Check out my history first please just to put this in context. I am on good terms with my previous clinic RSH and have contacted them regarding transfering all my 8 frosties to my present clinic. They were fine about this but had a call today to finalise details. I am using a dry shipper from my present clinic to go and fetch them. RSH have now said there will be an admin charge of £107 to do this. I have paid for storage already a fee of £107 for the year which ends in November this year. I am totally outraged and am not happy at all about this.We have had no notification about changes to policy regarding an admin fee and I feel this is very unfair. Can they do this ? Do other clinics charge for this?

Thanks,

Spangle


----------



## LizH (Nov 19, 2004)

Hi Spangle

Sorry I can't answer your question as I've not had to move my frosties.  It seems very unfair that you have to pay the clinic the equivalent of a year's storage to take them out.

Are you going to query the charge?

Hope everything works out.

Liz


----------



## rontuck (Jan 6, 2005)

Hi Spangle

I moved my 2 frosties from Barts to the Lister at the beginning of the year & wasn't charged an admin fee!
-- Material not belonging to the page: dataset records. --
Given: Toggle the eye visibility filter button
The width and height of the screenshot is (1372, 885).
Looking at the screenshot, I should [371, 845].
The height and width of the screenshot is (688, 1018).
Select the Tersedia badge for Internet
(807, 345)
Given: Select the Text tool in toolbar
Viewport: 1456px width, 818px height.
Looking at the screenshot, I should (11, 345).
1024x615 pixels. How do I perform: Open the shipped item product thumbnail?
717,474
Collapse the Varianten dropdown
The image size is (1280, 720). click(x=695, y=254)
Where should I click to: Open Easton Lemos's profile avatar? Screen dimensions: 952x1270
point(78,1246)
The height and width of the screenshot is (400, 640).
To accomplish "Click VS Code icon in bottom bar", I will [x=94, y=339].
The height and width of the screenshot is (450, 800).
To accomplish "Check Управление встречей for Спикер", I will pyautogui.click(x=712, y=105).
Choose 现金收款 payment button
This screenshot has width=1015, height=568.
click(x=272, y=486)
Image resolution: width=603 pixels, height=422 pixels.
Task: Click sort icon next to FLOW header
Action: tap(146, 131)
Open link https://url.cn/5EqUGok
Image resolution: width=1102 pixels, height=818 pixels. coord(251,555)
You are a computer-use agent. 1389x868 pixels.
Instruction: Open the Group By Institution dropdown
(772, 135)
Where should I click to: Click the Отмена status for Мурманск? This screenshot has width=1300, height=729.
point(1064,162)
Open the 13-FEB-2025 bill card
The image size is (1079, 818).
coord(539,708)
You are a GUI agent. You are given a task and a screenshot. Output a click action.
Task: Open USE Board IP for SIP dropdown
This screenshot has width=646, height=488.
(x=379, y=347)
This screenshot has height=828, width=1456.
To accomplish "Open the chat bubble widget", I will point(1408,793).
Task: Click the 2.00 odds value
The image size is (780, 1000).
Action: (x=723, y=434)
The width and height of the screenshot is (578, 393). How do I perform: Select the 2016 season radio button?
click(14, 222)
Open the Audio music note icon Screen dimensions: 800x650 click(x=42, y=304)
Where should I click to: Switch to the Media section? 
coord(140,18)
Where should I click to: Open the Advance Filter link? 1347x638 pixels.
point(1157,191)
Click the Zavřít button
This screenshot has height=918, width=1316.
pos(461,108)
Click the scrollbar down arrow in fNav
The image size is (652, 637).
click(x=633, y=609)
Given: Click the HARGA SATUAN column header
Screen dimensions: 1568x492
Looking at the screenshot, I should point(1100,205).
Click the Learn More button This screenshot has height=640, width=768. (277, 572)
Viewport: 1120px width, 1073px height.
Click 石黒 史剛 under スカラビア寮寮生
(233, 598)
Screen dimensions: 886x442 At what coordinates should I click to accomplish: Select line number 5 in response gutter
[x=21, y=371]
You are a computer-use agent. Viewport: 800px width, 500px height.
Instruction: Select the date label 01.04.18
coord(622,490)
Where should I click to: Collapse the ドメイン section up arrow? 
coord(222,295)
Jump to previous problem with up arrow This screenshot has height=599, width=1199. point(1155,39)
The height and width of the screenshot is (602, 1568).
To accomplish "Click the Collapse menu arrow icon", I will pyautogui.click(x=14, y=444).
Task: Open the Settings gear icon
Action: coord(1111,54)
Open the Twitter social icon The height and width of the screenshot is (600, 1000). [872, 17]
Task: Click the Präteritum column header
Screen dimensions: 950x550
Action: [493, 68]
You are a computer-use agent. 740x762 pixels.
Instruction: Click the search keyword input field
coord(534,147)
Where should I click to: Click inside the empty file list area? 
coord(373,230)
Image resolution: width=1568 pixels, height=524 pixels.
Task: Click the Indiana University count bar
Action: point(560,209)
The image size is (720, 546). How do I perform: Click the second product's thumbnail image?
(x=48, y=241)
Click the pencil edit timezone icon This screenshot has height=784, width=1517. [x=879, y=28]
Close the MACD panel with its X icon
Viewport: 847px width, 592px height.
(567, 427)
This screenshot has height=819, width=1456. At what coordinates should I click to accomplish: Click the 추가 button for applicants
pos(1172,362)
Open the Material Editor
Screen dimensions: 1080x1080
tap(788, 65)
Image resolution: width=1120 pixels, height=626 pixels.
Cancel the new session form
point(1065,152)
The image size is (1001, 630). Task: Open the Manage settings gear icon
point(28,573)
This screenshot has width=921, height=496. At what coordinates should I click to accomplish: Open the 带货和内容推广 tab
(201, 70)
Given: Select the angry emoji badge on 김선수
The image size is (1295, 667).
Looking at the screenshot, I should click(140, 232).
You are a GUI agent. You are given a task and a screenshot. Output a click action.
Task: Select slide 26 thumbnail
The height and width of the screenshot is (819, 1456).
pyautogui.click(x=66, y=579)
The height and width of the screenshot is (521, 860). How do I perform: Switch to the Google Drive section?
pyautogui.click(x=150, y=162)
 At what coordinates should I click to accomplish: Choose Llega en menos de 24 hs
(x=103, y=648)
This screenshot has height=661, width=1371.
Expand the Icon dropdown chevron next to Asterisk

It seems a bit strange as they've already charged you for the storage & also the admin fee seems to be the same amount as the storage fee.  Has someone got confused at the other end? It maybe worth checking again with someone else?

Good luck with the move

Ronnie
x


----------



## spangle (Oct 30, 2005)

Hi,

Thank you for your replies.

Ronnie- Congratulations with your pregnancy- enjoy every minute it is such a special time. I have already checked and they are aware that we have already paid till November they said they looked at my notes. They know me there as well. I am so angry about it, I just don't need this. As it is ,it is going to take me long enough to pick the frosties up and take them to their new destination with out added agro ! They know I am not going to paty the fee ! Am still going to pick them up

Liz- I am definitely querying it, have already ,and am being referred to unit manager who I know. Fingers crossed for your next fet.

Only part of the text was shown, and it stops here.